Ele geçirilen alet, makina ve bunların çalıştırılmasına yarayan tesisat ve paralar zapt ve müsadere edilir. Bu gibi oyun oynanan yerler bir daha açılmamak üzere kapatılır.
Bu suçlardan mahkûm olanların cezaları tecil edilmez."
B-Dayanılan Anayasa Kuralları
İtiraz gerekçesinde dayanılan Anayasa kuralları şunlardır :
1- "MADDE 11.- Anayasa hükümleri, yasama, yürütme ve yargı organlarını, idare makamlarını ve diğer kuruluş ve kişileri bağlayan temel hukuk kurallarıdır.
Kanunlar Anayasaya aykırı olamaz."
2- "MADDE 35.- Herkes, mülkiyet ve miras haklarına sahiptir.
Bu haklar, ancak kamu yararı amacıyla , kanunla sınırlanabilir.
Mülkiyet hakkının kullanılması toplum yararına aykırı olamaz."
3- "MADDE 38.- Kimse, işlendiği zaman yürürlükte bulunan kanunun suç saymadığı bir fiilden dolayı cezalandırılamaz; kimseye suçu işlediği zaman kanunda o suç için konulmuş olan cezadan daha ağır bir ceza verilemez.
Suç ve ceza zamanaşımı ile ceza mahkûmiyetinin sonuçları konusunda da yukarıdaki fıkra uygulanır.
Ceza ve ceza yerine geçen güvenlik tedbirleri ancak kanunla konulur.
Suçluluğu hükmen sabit oluncaya kadar, kimse suçlu sayılamaz.
Hiç kimse kendisini ve kanunda gösterilen yakınlarını suçlayan bir beyanda bulunmaya veya bu yolda delil göstermeye zorlanamaz.
Ceza sorumluluğu şahsîdir.
Genel müsadere cezası verilemez.
İdare, kişi hürriyetinin kısıtlanması sonucunu doğuran bir müeyyide uygulayamaz. Silahlı Kuvvetlerin iç düzeni bakımından bu hükme kanunla istisnalar getirilebilir.

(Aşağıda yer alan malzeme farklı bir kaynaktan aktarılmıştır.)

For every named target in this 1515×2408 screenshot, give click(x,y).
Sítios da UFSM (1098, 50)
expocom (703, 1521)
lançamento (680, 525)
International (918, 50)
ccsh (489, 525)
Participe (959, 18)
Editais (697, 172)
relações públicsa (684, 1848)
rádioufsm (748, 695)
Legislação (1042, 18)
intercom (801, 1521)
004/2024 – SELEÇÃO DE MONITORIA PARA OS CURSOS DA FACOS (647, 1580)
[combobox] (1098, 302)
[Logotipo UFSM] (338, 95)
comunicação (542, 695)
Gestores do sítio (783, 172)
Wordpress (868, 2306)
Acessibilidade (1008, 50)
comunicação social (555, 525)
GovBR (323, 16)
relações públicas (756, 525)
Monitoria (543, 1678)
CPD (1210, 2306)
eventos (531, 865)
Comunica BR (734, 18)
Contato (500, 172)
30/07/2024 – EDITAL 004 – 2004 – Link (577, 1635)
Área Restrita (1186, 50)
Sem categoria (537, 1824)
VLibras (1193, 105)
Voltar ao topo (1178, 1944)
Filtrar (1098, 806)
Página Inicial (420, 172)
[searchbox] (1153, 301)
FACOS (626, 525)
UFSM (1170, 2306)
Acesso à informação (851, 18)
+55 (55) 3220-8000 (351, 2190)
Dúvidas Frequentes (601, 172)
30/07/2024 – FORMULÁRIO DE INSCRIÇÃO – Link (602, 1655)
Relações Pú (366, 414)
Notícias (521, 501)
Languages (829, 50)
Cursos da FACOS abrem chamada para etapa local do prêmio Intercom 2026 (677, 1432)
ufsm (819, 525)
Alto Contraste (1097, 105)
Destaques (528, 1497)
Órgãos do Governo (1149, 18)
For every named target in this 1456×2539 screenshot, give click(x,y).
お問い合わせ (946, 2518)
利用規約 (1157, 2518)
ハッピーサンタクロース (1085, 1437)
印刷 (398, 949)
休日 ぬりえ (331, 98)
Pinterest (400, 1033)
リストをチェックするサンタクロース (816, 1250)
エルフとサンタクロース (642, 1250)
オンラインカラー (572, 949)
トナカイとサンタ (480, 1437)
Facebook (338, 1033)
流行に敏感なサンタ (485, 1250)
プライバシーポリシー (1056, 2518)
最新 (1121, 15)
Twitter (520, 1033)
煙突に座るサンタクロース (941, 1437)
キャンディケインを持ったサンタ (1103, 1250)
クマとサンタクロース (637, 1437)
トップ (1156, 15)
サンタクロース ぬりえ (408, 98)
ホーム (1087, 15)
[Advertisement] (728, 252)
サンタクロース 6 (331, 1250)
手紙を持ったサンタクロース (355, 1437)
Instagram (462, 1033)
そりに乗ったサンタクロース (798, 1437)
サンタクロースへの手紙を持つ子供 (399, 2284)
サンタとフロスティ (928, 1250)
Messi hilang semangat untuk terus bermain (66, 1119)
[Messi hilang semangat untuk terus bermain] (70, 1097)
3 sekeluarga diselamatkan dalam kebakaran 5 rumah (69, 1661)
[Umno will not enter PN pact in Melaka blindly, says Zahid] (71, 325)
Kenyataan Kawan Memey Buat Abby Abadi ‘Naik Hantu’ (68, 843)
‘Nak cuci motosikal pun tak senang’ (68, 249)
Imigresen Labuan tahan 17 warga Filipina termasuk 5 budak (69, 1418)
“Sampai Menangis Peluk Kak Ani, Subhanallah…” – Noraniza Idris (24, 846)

Vatandaş, suç sebebiyle yabancı bir ülkeye geri verilemez."
IV-İLK İNCELEME
Anayasa Mahkemesi İçtüzüğü'nün 8. maddesi gereğince Ahmet Necdet SEZER, Güven DİNÇER, Samia AKBULUT, Yalçın ACARGÜN, Mustafa BUMİN, Sacit ADALI, Ali HÜNER, Lütfi F. TUNCEL, Fulya KANTARCIOĞLU, Mahir Can ILICAK ve Rüştü SÖZMEZ'in katılmalarıyla 12.1.1999 günü yapılan ilk inceleme toplantısında, dosyada eksiklik bulunmadığından işin esasının incelenmesine oybirliğiyle karar verilmiştir.
V-ESASIN İNCELENMESİ
Başvuru kararı ve ekleri, işin esasına ilişkin rapor, Anayasa'ya aykırılığı öne sürülen Yasa kuralı ve aykırılık savına dayanak yapılan Anayasa kuralları ile bunların gerekçeleri ve öteki yasama belgeleri okunup incelendikten sonra gereği görüşülüp düşünüldü:
A-İtiraz Konusu Kuralın Anlam ve Kapsamı
2559 sayılı Polis Vazife ve Selahiyet Kanunu'nun 7. maddesinde, otel, gazino, kahve, içki yerleri, bar, tiyatro, sinema, hamam ve plaj gibi umuma mahsus yerlerin o yerin en büyük mülkiye amirinin vereceği izinle açılabileceği, 8. maddesinde kumar oynanan, umumi ve umuma açık yerlerin, polisce Yasa'da belirlenen süreler içinde kapatılabileceği veya faaliyetten men edileceği, kapatmayı veya faaliyetten men'i gerektiren sebepler adli kovuşturmayı da gerektiriyorsa soruşturma evrakının derhal adliyeye verileceği belirtilmektedir. Bu hükümlerle koşut olarak, 1072 sayılı Yasa'nın 1. maddesinde, "Türk Ceza Kanununun 567 nci maddesinin kapsamı dışında kalsa bile umuma mahsus veya umuma açık yerlerde her ne ad altında olursa olsun kazanç kasdiyle oynanmasa dahi rulet, tilt, langırt ve benzeri baht ve talihe bağlı veya maharet isteyen, otomatik, yarı otomatik el veya ayakla kullanılan oyun alet veya makinaları ile benzerlerini bulundurmak veya çalıştırmak veya yurda sokmak yahut imal etmek yasaktır..." 2. maddesinde de, "Bu kanuna aykırı hareket edenler bir yıldan aşağı olmamak üzere hapis ve 1 000 liradan 5 000 liraya kadar ağır para cezasına mahkûm edilirler. Tekerrürü halinde cezalar bir misli artırılır. Ele geçirilen alet, makina ve bunların çalıştırılmasına yarayan tesisat ve paralar zapt ve müsadere edilir. Bu gibi oyun oynanan yerler bir daha açılmamak üzere kapatılır. Bu suçlardan mahkûm olanların cezaları tecil edilmez" denilmektedir.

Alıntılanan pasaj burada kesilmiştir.